Indonesia may obtain more sugar from India to gratify domestic needs as local supplies are unlikely to be sufficient to meet demand this year.

The Food Resilience Agency (BKP) has proposed to import 130,000 tons of white crystallized sugar to offset a delayed milling period due to severe drought in 2019, agency head Agung Hendriadi said on Thursday. The BKP is currently awaiting a coordination meeting at the Coordinating Economic Ministry to approve the measure.

“The sugar milling season will start in late June or early July. Usually, it occurs in May, but the long drought last year has pushed back the [sugarcane] planting season, thereby delaying the milling process,” Agung told reporters after a discussion with the Indonesian Chamber of Commerce and Industry (Kadin) in Jakarta.

According to the latest estimates from the Agriculture Ministry, white crystallized sugar consumption in the country stood at 2.8 million tons in 2019, while local production is projected to be around 2.2 million to 2.3 million tons. This leaves a space of around 500,000 tons for consumption-ready imported sugar if production is similar this year.

If approved, the proposed import could help prevent a price spike during the Idul Fitri holidays in May from a sugar supply shortage, as consumption typically skyrockets during the festivity, including sugar.

The import request follows Indonesia’s recent lobbying attempt to prioritize imports of raw sugar from India in return for lower tariffs imposed by India on crude palm oil from Indonesia.

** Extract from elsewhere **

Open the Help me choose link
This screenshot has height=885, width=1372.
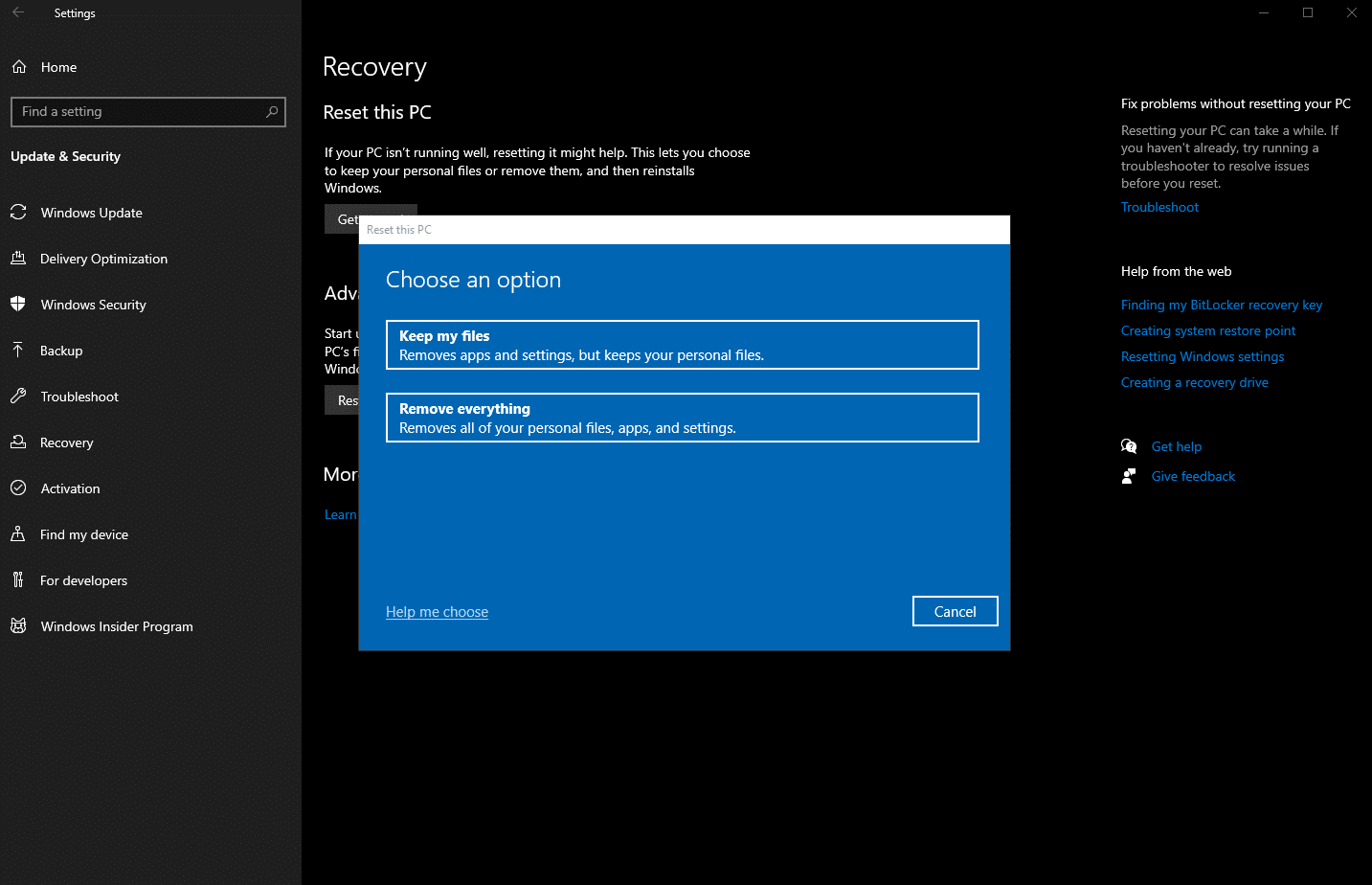click(x=437, y=612)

Indonesia recently changed the color-grading standard known as the International Commission for Uniform Methods of Sugar Analysis (ICUMSA) from 1200 to 600 to allow raw sugar shipments from India. Most Indian mills make raw sugar with an ICUMSA of less than 800 and could not ship to Indonesia, which had a level for imported sugar of 1,200.

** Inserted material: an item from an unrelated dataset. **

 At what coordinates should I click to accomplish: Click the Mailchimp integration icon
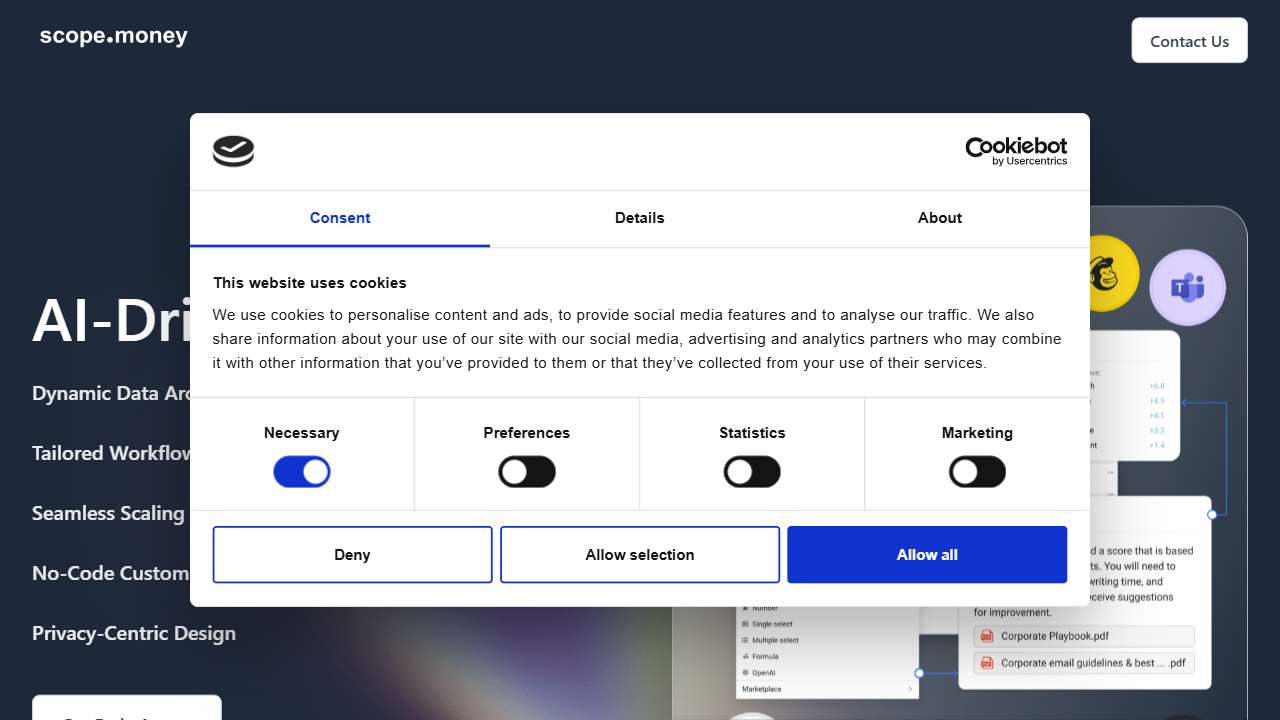tap(1104, 273)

It also reduced import duties for Indian raw sugar to around 5 percent to further bolster the initiative.

“It’s a barter. We get their palm oil [export] access,” Agung said.

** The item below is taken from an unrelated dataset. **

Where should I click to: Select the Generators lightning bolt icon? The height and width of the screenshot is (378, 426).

Earlier this month, the Coordinating Economic Ministry already agreed to import 495,000 tons of nonindustrial raw sugar from India to meet domestic demand.

The State Logistics Agency (Bulog) had proposed to import another 200,000 tons of sugar but had yet to specify an import source as of Thursday.

Meanwhile, India has expressed eagerness to resume shipments of its sugar to Indonesia after a long hiatus and a severe drought cut production in Thailand, normally the main supplier of raw sugar to Indonesia.

“This is a golden opportunity for us to export sugar to Indonesia,” said Prakash Naiknavare, managing director of the National Federation of Cooperative Sugar Factories Ltd., a producers group, as quoted by Bloomberg.

“Mills just need to shut white sugar production and start making raw [sugar] in the next two months before the crushing season is over.”

Indonesian Sugar Association (AGI) adviser Yadi Yusriadi told the Post that the BKP’s latest import suggestion was “normal” to stabilize prices ahead of the Idul Fitri holidays, as retail sugar prices had already reached around Rp 14,000 per kilogram as of Thursday, exceeding the government’s price ceiling of Rp 12.000.

He added that the short-term import setback would be less apparent than the yearly import quota, which has been blamed for threatening local producers with competitive prices and unfair practices.

Indonesian Sugarcane Farmers Association (APTRI) chairman Soemitro Samadikoen questioned the need for more imports, since prices had been “manageable” with the highest retail price (HET) pegged at Rp 12,500 per kg since 2016.

“This has been four years. Four years. How many times have the electricity prices increased? How many times have minimum wages increased? How [high] has inflation been?” Soemitro said.

“Does this country want to make its people prosperous or make them suffer instead? Is this [import plan] aimed at getting rid of sugarcane farmers, so they can continue to import?”

AGI executive director Budi Hidayat also cast doubt on the necessity of more imports from India, with both the Office of the Coordinating Economic Minister and Bulog having put forth import initiatives.

“The domestic prices could be under pressure if imports and supply are excessive, as [the price of the imported sugar] would be below the price ceiling,” Budi said.